[Opening Records for the task section]

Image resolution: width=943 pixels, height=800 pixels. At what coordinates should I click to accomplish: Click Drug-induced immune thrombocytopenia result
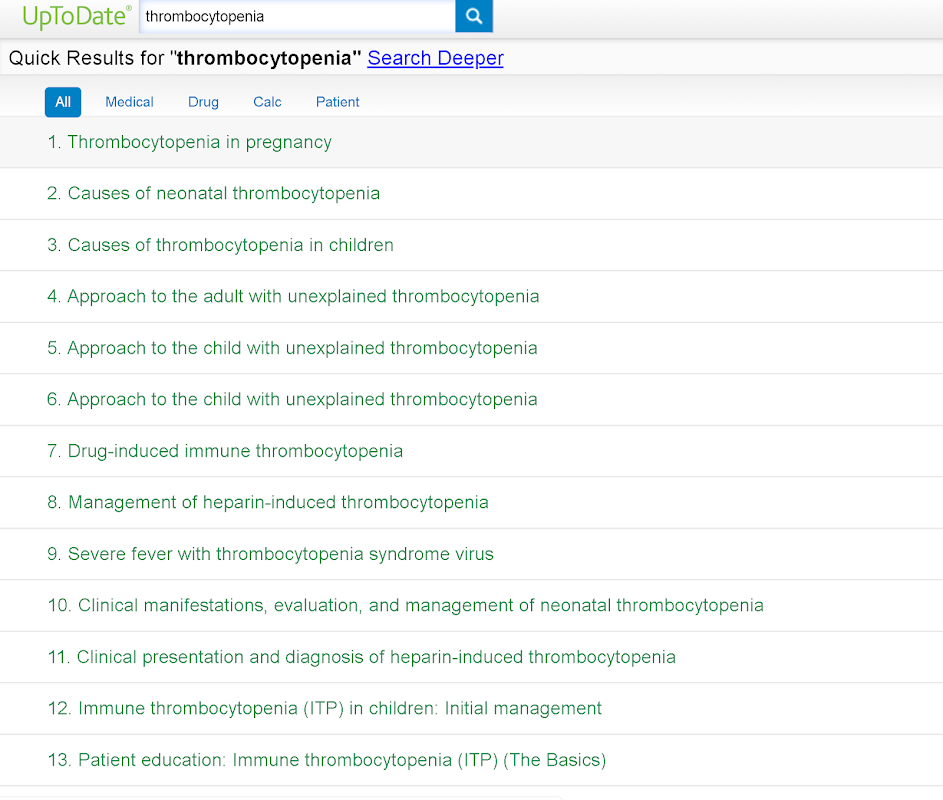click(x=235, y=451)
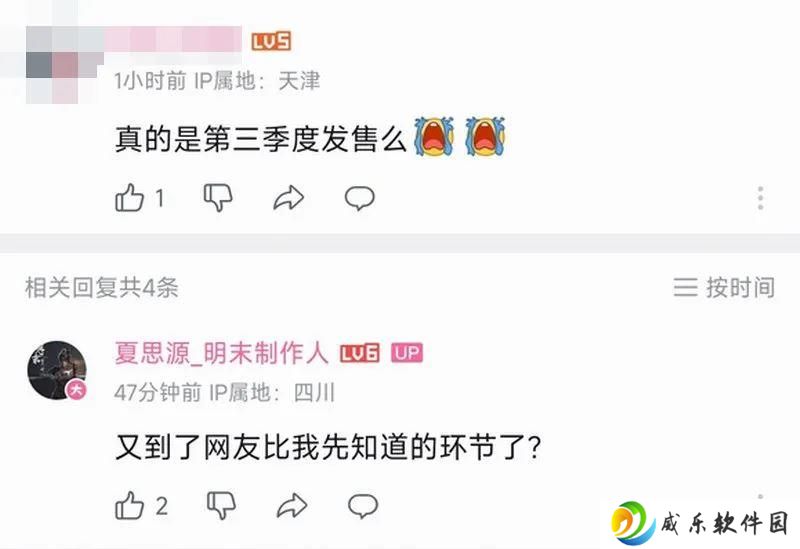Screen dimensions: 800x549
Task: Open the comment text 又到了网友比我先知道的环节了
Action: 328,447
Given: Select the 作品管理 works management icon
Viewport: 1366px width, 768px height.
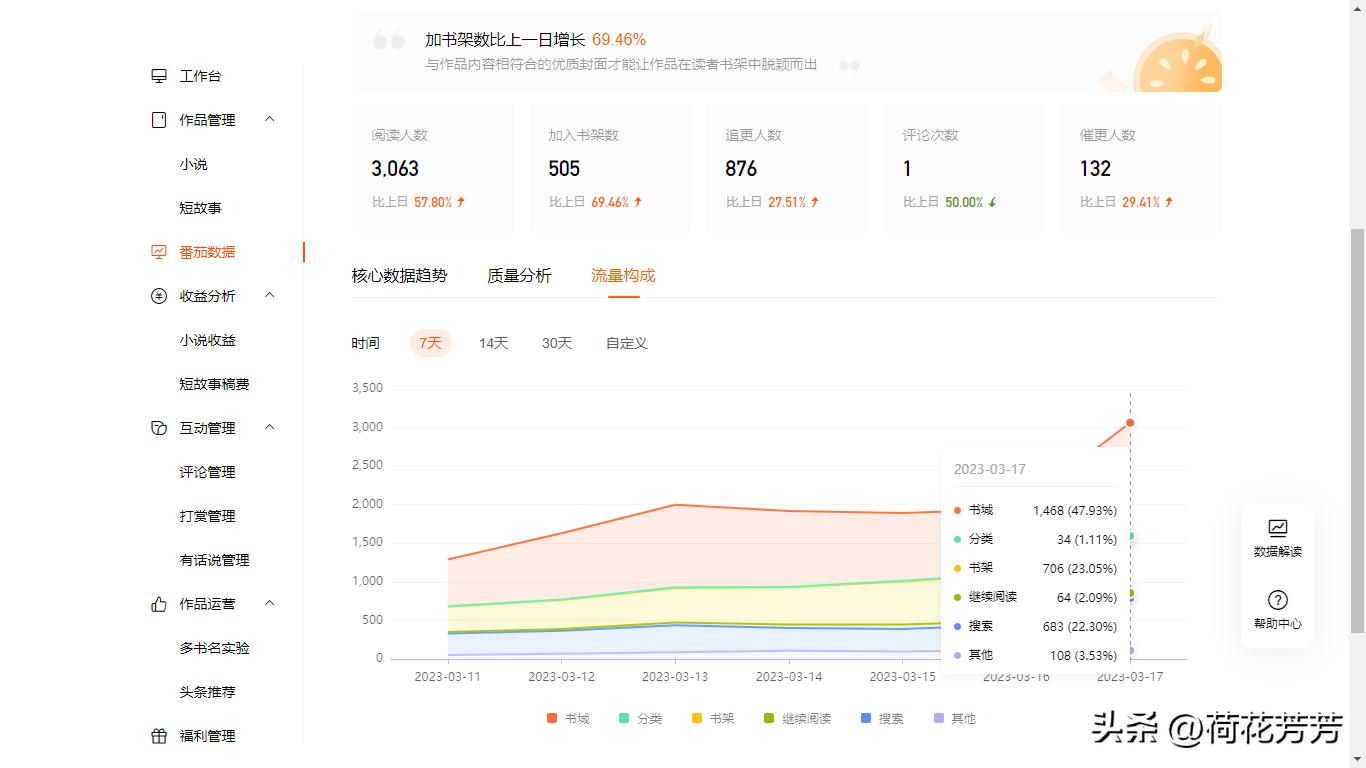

[Closing Records for the task section]

-- Directions for this task --
Give every record back exactly as it reads, with no images.

-- Task answer --
Image resolution: width=943 pixels, height=800 pixels. At what coordinates should I click to accomplish: Click Drug-induced immune thrombocytopenia result
click(x=235, y=451)
Screen dimensions: 800x549
Task: Open the comment text 又到了网友比我先知道的环节了
Action: 328,447
Given: Select the 作品管理 works management icon
Viewport: 1366px width, 768px height.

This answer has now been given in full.